For Immediate Release, September 25, 2020
Contact: |
Noah Greenwald, (503) 484-7495, ngreenwald@biologicaldiversity.org |
Red-cockaded Woodpecker Is Latest Endangered Species Act Success
WASHINGTON— The U.S. Fish and Wildlife Service announced today that the red-cockaded woodpecker has recovered enough to be downlisted from endangered to threatened. The bird once occurred across much of the southeastern United States in long-leaf pine forests but was federally protected as endangered in 1970.
“The red-cockaded woodpecker’s recovery is a tremendous victory for the Endangered Species Act,” said Noah Greenwald, endangered species director at the Center for Biological Diversity. “The woodpecker is a fantastic umbrella species whose recovery benefits hundreds of other plants and animals across the Southeast. This recovery shows we can recover the ecosystems, in this case long-leaf pine forests, that species need to survive.”
The long-leaf pine forests that support the woodpecker are one of the largest and most diverse habitats in North America. But logging, urban and agricultural sprawl and fire suppression have reduced the forests to less than a quarter of their previous extent, resulting in at least 27 species being listed under the Endangered Species Act. The Service reported today that more than one million acres have been restored to support the woodpecker.
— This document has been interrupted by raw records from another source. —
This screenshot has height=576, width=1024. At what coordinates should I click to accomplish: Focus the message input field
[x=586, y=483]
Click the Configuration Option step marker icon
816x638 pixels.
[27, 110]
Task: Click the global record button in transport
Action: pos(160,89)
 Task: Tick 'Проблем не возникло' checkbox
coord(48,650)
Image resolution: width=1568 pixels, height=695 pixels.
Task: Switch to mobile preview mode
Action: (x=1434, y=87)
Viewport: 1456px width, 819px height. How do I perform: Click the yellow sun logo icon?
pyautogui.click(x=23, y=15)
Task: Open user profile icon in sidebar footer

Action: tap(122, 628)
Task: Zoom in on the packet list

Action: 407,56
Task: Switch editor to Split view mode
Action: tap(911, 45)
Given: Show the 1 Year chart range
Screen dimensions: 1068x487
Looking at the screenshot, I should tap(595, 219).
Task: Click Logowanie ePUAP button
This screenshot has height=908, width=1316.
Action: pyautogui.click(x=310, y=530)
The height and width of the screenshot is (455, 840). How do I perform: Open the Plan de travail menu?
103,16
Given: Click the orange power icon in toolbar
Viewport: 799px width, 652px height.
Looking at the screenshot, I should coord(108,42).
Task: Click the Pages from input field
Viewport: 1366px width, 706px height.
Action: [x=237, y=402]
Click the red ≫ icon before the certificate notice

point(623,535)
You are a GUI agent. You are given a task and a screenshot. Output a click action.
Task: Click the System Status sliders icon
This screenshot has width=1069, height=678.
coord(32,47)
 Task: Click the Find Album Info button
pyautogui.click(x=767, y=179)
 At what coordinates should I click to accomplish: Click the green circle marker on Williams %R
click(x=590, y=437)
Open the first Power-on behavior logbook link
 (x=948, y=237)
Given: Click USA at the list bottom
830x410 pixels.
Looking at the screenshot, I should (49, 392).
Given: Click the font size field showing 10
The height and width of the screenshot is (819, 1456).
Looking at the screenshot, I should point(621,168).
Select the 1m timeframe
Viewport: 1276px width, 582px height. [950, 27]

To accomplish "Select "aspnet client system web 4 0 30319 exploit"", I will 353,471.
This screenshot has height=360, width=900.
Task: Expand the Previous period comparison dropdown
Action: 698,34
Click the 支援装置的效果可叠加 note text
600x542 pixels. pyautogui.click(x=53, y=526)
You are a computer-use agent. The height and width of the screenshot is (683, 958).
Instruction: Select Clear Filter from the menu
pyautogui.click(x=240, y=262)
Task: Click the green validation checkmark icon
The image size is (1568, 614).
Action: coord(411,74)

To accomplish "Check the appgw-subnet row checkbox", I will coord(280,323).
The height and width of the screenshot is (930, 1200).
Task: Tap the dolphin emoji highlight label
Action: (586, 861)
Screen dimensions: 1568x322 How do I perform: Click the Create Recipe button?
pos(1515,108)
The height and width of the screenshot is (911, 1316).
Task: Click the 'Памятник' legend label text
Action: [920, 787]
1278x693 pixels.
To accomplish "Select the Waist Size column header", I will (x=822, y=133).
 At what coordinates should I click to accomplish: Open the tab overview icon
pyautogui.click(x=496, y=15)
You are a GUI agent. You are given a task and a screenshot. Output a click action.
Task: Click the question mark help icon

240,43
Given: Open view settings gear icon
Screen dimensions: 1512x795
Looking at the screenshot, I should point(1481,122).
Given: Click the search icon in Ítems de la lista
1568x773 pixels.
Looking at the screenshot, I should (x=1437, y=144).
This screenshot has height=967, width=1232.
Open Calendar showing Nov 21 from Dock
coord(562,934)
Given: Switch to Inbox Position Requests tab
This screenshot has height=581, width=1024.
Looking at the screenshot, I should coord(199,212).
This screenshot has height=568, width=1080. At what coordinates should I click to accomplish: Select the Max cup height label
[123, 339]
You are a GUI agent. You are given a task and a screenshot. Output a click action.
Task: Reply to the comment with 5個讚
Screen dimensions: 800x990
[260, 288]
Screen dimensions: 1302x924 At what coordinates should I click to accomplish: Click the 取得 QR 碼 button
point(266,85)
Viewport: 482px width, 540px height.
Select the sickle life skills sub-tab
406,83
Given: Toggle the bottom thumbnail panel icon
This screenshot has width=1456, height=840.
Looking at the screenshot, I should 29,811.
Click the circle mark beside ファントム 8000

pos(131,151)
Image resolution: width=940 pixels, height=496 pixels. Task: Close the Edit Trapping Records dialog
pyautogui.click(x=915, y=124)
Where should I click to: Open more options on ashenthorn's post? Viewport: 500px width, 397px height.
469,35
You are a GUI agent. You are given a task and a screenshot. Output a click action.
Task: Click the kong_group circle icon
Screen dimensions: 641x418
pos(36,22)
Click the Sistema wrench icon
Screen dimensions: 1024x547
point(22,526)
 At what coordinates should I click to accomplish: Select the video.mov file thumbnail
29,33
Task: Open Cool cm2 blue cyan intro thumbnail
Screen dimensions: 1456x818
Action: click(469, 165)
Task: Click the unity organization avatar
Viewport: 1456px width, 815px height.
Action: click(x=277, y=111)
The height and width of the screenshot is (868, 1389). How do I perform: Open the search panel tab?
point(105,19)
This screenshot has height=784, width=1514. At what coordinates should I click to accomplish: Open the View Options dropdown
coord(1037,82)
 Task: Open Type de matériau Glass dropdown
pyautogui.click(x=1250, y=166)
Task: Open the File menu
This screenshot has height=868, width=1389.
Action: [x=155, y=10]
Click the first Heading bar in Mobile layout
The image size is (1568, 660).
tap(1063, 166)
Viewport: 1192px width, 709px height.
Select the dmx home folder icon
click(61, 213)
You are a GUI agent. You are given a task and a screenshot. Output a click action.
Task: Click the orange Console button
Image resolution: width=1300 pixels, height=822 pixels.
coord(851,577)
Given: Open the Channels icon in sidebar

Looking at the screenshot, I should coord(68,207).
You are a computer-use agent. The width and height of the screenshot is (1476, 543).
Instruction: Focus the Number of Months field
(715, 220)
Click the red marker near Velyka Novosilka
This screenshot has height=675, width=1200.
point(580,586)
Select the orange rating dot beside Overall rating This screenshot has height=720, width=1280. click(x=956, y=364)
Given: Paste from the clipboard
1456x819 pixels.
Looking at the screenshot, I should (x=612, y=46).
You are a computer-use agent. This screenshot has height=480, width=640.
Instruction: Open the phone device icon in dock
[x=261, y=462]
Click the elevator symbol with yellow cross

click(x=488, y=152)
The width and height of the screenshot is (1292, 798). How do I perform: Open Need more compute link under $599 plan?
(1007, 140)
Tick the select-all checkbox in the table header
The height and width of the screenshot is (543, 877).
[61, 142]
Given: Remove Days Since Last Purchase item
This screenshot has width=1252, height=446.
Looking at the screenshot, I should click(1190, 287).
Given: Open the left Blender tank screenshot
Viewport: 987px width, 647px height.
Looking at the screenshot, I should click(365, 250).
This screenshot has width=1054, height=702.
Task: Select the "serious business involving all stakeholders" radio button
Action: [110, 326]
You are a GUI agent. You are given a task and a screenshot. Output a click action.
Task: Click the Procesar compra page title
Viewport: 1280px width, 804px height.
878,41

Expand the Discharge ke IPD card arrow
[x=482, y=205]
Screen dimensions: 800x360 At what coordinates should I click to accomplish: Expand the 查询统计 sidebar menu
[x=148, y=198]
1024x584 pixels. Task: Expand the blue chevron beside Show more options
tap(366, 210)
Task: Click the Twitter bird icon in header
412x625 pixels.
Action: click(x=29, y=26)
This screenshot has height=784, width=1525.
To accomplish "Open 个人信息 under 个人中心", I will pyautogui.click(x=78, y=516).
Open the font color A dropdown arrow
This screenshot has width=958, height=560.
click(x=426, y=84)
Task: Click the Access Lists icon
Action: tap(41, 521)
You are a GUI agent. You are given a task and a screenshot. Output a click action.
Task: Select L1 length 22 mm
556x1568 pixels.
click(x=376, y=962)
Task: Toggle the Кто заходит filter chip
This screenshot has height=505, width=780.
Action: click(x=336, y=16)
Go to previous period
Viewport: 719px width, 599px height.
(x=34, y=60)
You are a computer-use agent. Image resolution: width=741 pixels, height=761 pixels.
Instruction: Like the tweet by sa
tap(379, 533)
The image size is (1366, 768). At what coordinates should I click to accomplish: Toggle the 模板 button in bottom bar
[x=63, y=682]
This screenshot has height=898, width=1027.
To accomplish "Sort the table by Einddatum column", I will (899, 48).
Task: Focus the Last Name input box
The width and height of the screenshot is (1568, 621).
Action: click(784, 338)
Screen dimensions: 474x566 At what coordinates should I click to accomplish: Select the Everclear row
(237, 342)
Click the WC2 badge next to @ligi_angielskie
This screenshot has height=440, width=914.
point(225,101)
In the past four years, the fewest number of species — just 23 — have been listed as threatened or endangered since the passage of the Act.
“Secretary Bernhardt, who is a former lobbyist for the oil and gas industry and other special interests, has been an absolute disaster for endangered species,” said Greenwald. “The red-cockaded woodpecker’s recovery proves the Endangered Species Act works, but only when species are protected in the first place.”
The Center for Biological Diversity is a national, nonprofit conservation organization with more than 1.7 million members and online activists dedicated to the protection of endangered species and wild places.